Fiona Ellis-Chadwick

Fiona Ellis-Chadwick

Everyone who sells products or services to customers is at risk if they don’t grasp the challenge of the internet.

That was the consensus of opinion at a business breakfast at the Open University’s Business School in Milton Keynes this morning (Thursday).

“All retailers are under threat,” said Dr Fiona Ellis-Chadwick, senior lecturer in retail management at the OU. “Nobody can sit on their laurels. It is all about going where the customers are and asking the question ‘do I know how to run a retail business... in a digital environment’.”

She added even fashion businesses, which have relied on a belief that customers wanted to “try before they buy”, were wrong. “The online fashion retailer ASOS has proved that,” she added.

The news has been full in the past few months of retailers who, according to market-watchers, have failed to fully grasp the impact the internet is having.

DVD rental firm Blockbusters yesterday joined HMV, Jessops and Comet in calling in the administrators with thousands of jobs at risk.

Fredi Nonyelu, of the Milton Keynes technology forum Biztech, warned firms: “Don’t bury your head in the sand because change will happen.

“You’ve got to be in there, trying things, being amongst it. If you don’t try, you are a goner.”

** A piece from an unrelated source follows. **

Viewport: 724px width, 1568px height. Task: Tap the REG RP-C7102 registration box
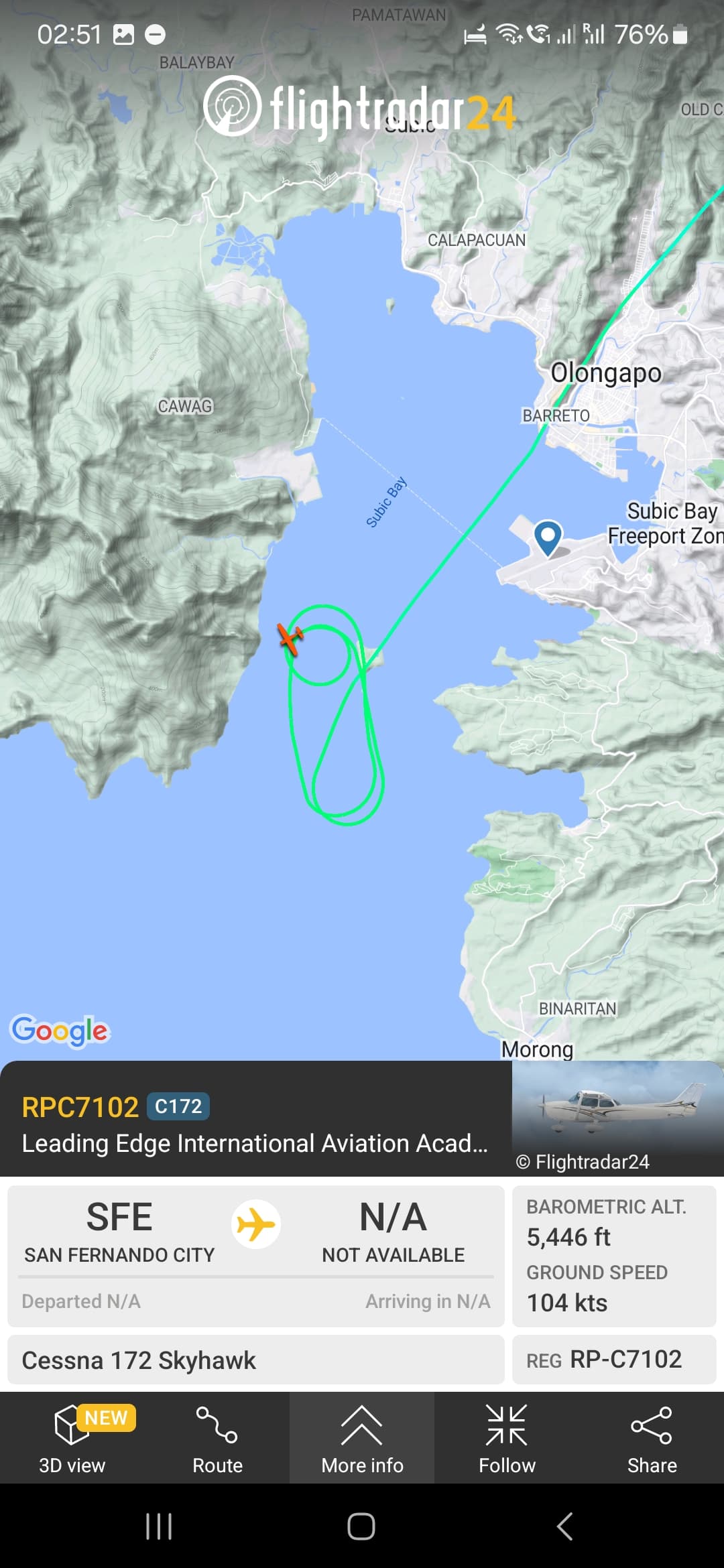click(x=614, y=1360)
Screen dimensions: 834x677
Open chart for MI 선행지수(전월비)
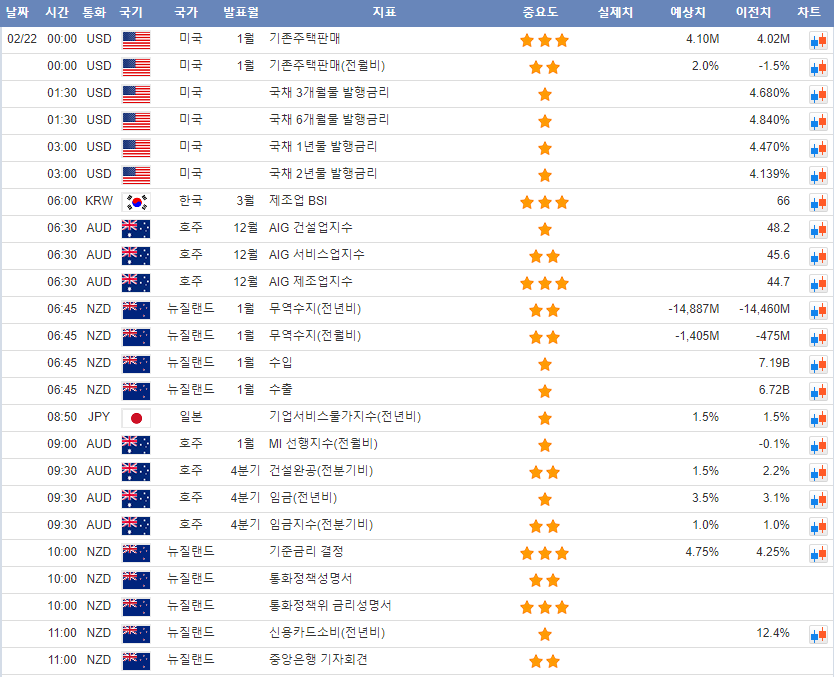(817, 445)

The business breakfast meeting was even told that the education sector was seeing a sea change in the way people are learning. Course material is going online for free, putting even universities and colleges at risk. There’s even a word for it; ‘freemium’ where premium content is given away for free.

Martin Bean, the Aussie Vice-Chancellor of the OU, said when the internet decides to disrupt, nothing can stand in its way. And he said a tipping point came last year when courses were placed online in the United States.

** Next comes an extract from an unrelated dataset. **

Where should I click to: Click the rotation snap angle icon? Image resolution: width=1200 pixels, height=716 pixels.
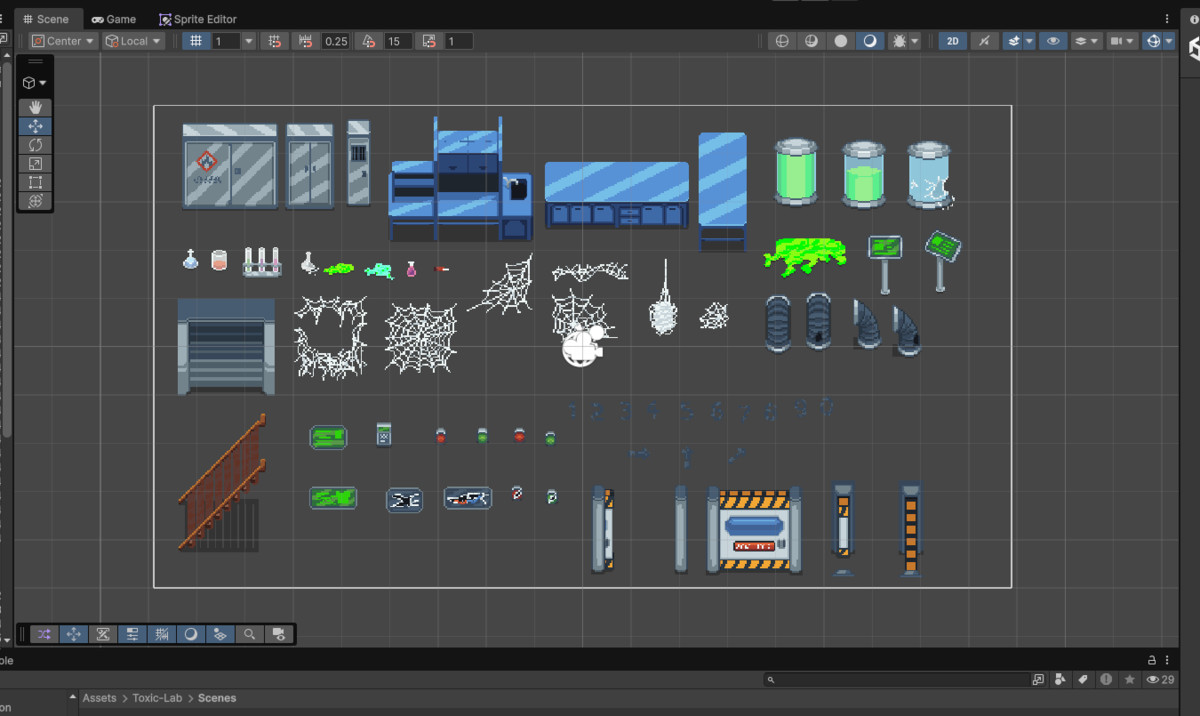click(x=369, y=41)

The Vice-Chancellor said: “We have reached a Napster moment in higher education and 2012 was the year it accelerated. It is totally going to change the way change the way students think about the market for education.” The OU is one of the partners of Futurelearn, where British universities have collaborated to offer online courses.

The OU holds regular business breakfasts to get across the message that its research can help businesses do better.

Colin Fox, chief executive of the Milton Keynes and North Bucks Chamber of Commerce, said these were “challenging times”. He added that once businesses let market trends get ahead of them, it may be too late to catch up.

“Some of the businesses that have gone into administration seem not to have done enough,” Mr Fox added. The Chamber runs seminars on social media that have proved very popular, he said.